After a stint as a rock climbing gym in the 1990s, High Spirits took over the building and renovated it in 2013, reopening it as a 7,700-square-foot event venue that now does over 200 events a year. One “really cool experience” was hosting a CNN Town Hall with Anderson Cooper, she said.

The 2,400-square-foot Main Hall is a wide-open space with brick walls, arched windows, concrete floors, exposed rafters and a 35-foot-high, wood-clad ceiling. The Cellar offers another 2,700 square feet that can seat 250 guests for meals.

The warehouse can do indoor events for up to 500 people but can accommodate up to 1,200 guests using its outdoor spaces. The 1,700-square-foot deck works well for cocktail hours, and the grass lawn can be used for events or parking.

The warehouse is in downtown Greenville’s historic West End district. It’s right across the street from the 5,700-seat Fluor Field baseball stadium and within walking distance of several downtown hotels. The venue is also only three blocks from one of Greenville’s most iconic attractions: the curved and cantilevered Liberty Bridge that lightly straddles Falls Park on the Reedy River, a multitiered waterfall that winds through and spills over giant red boulders.

www.oldcigarwarehouse.com

Historic Brookstown Inn

Winston-Salem, North Carolina

The massive brick buildings of the Brookstown Mill have been many things since being constructed as the Salem Manufacturing cotton mill in 1837. The building went from cotton mill to flour mill, was used by a tobacco company, became warehouse space and now houses the Historic Brookstown Inn.

• _Required tasks_
1. In the passage on event venues, how many guests can the Cellar seat for meals?
2. Write the next part of the passage on event venues, picking up after its final sentence about the Historic Brookstown Inn.
The records that follow come from a separate source unrelated to the venue passage.

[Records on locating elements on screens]
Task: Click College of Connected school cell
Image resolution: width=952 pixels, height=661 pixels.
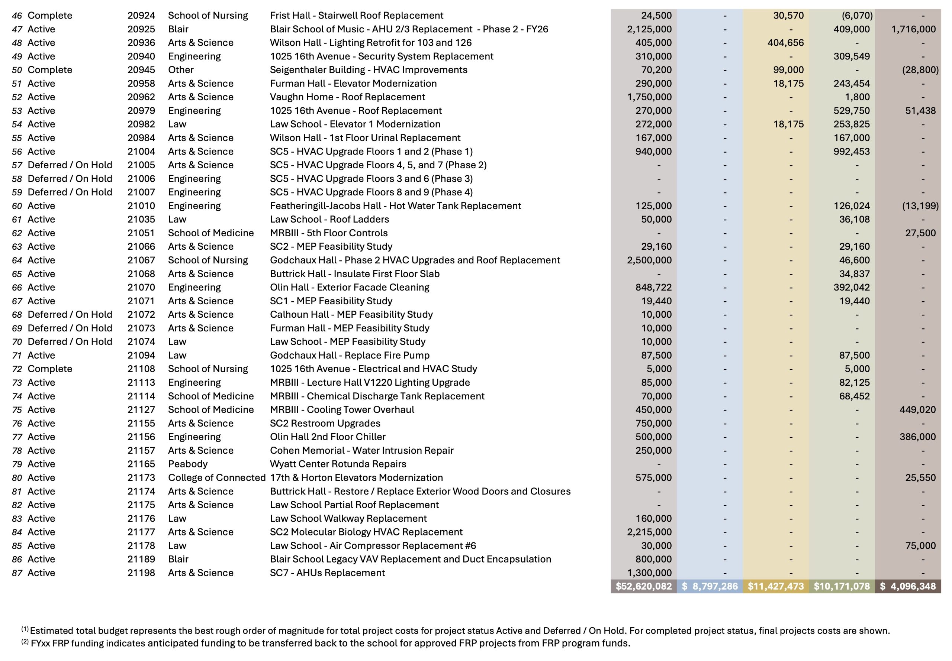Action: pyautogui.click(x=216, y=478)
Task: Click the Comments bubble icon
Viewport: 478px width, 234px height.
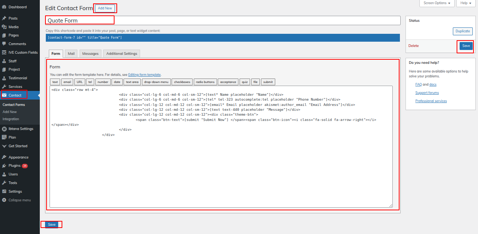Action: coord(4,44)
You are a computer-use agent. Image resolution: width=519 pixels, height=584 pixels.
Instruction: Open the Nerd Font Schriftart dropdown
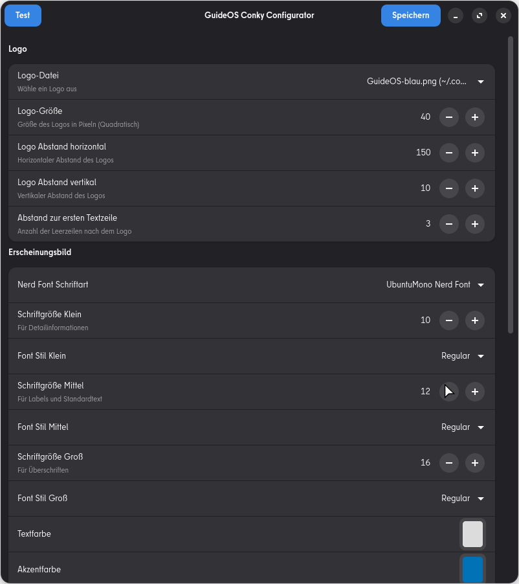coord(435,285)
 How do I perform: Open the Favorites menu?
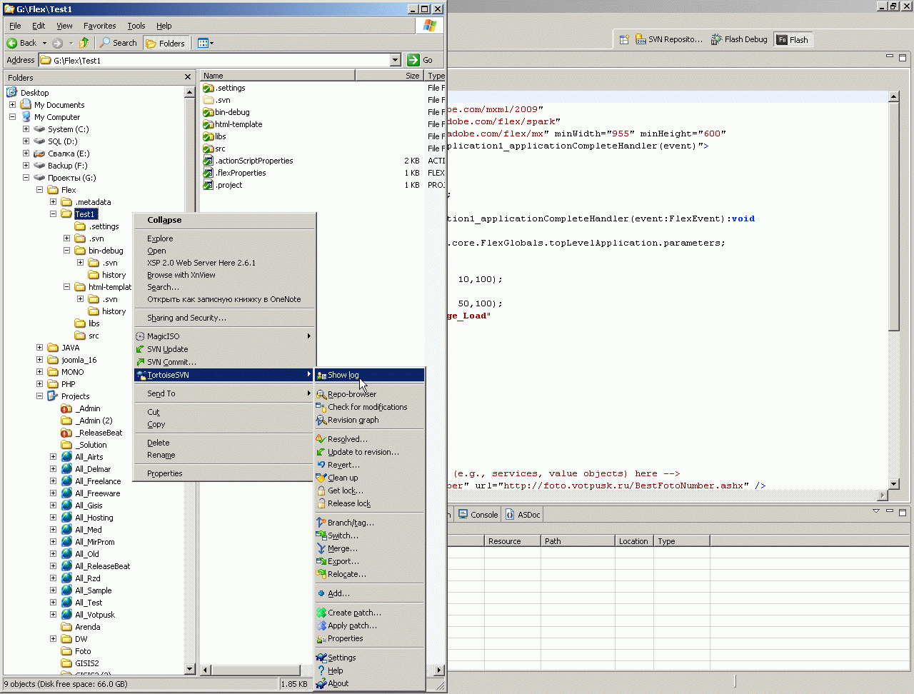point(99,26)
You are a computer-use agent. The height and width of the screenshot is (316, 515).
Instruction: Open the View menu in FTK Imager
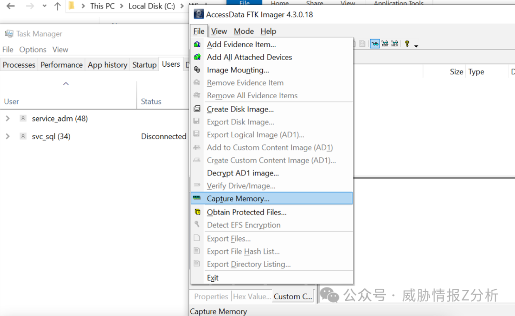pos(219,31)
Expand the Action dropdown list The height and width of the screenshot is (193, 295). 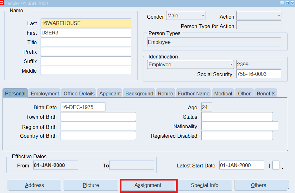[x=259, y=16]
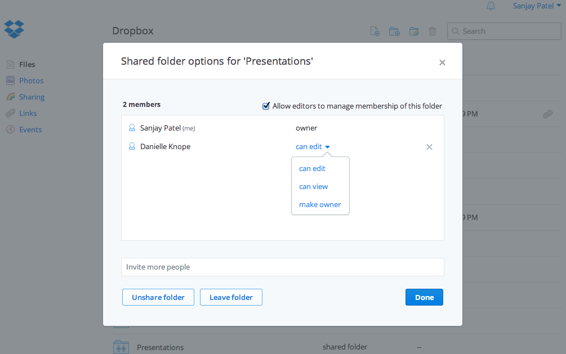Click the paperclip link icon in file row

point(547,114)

---

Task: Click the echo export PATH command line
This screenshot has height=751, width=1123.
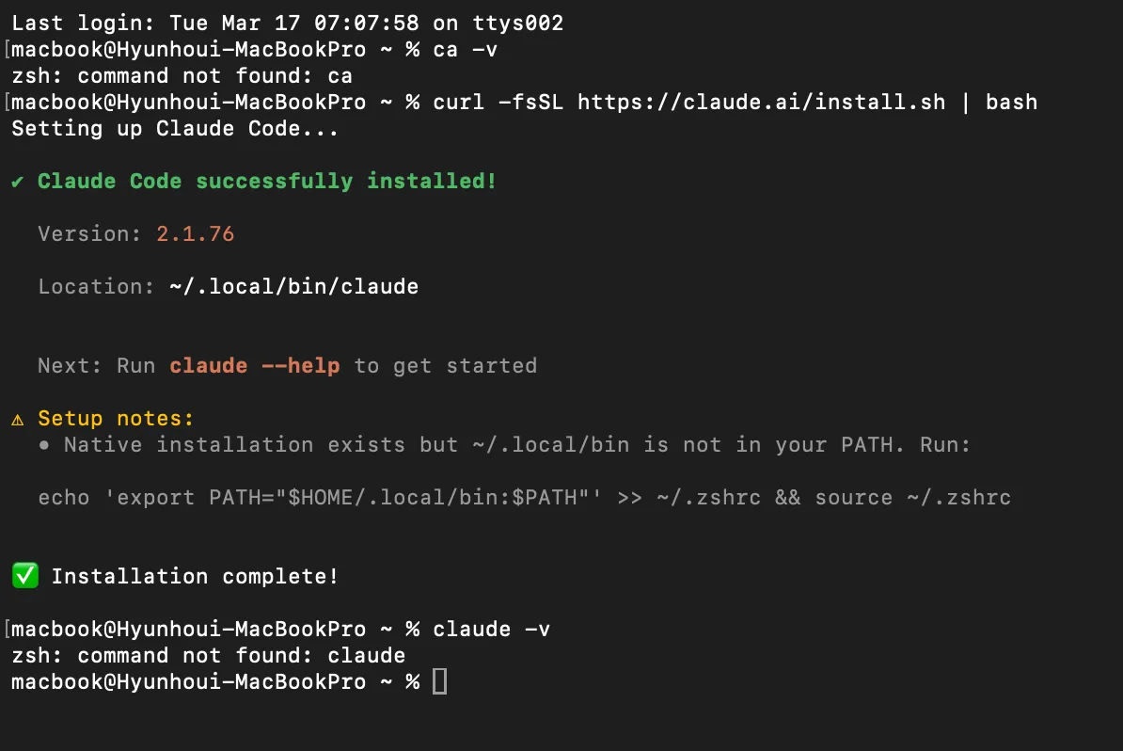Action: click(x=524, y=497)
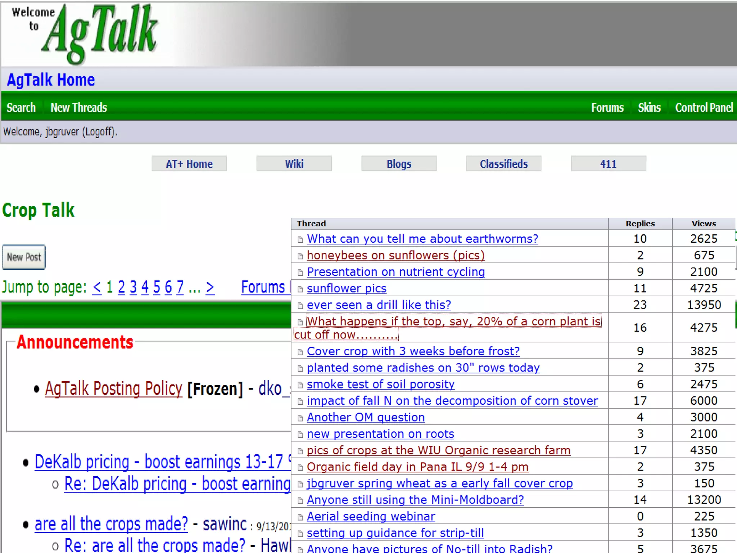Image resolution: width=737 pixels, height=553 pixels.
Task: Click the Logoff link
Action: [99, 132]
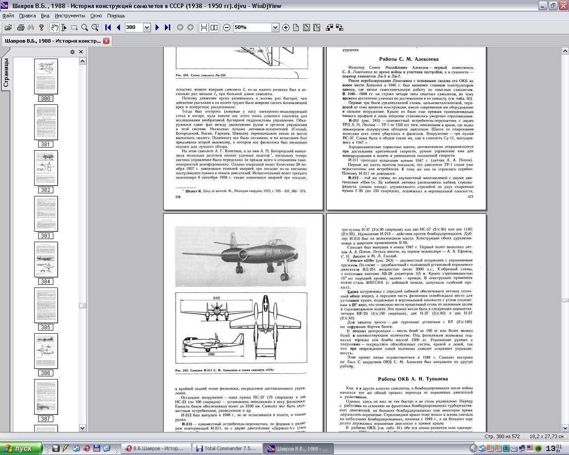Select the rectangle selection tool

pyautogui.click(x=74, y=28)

• _Expected answers_
1. The Cellar can seat 250 guests for meals.

2.
In the 1970s, the building was facing demolition, but community members rallied to save it and spearheaded a rehabilitation project. The Historic Brookstown Inn opened its doors in 1984 with 41 rooms in the original Salem Manufacturing mill building.

In 1991, the owners remodeled a second cotton mill next door: the Arista Cotton Mill that was built in 1880. The adaptive reuse of the two cotton mills, built nearly 50 years apart, brought the inn’s total number of guest rooms to 70. The project also brought the two buildings together, connecting them via brick-paved courtyards where industrial-chic touches abound.

No two of the inn’s rooms are alike. Each emphasizes the buildings’ character with exposed brick walls, original wood beams, soaring ceilings and giant windows. Thirty of the rooms are multilevel. In the lobby, guests walk across refinished historic pine floors.

The hotel’s 2,500-square-foot grand ballroom can seat 150 for banquets or be split into three smaller spaces. The courtyards — the Upper Courtyard is 2,600 square feet and the Lower Courtyard is 875 square feet — are frequently used for receptions and other social events.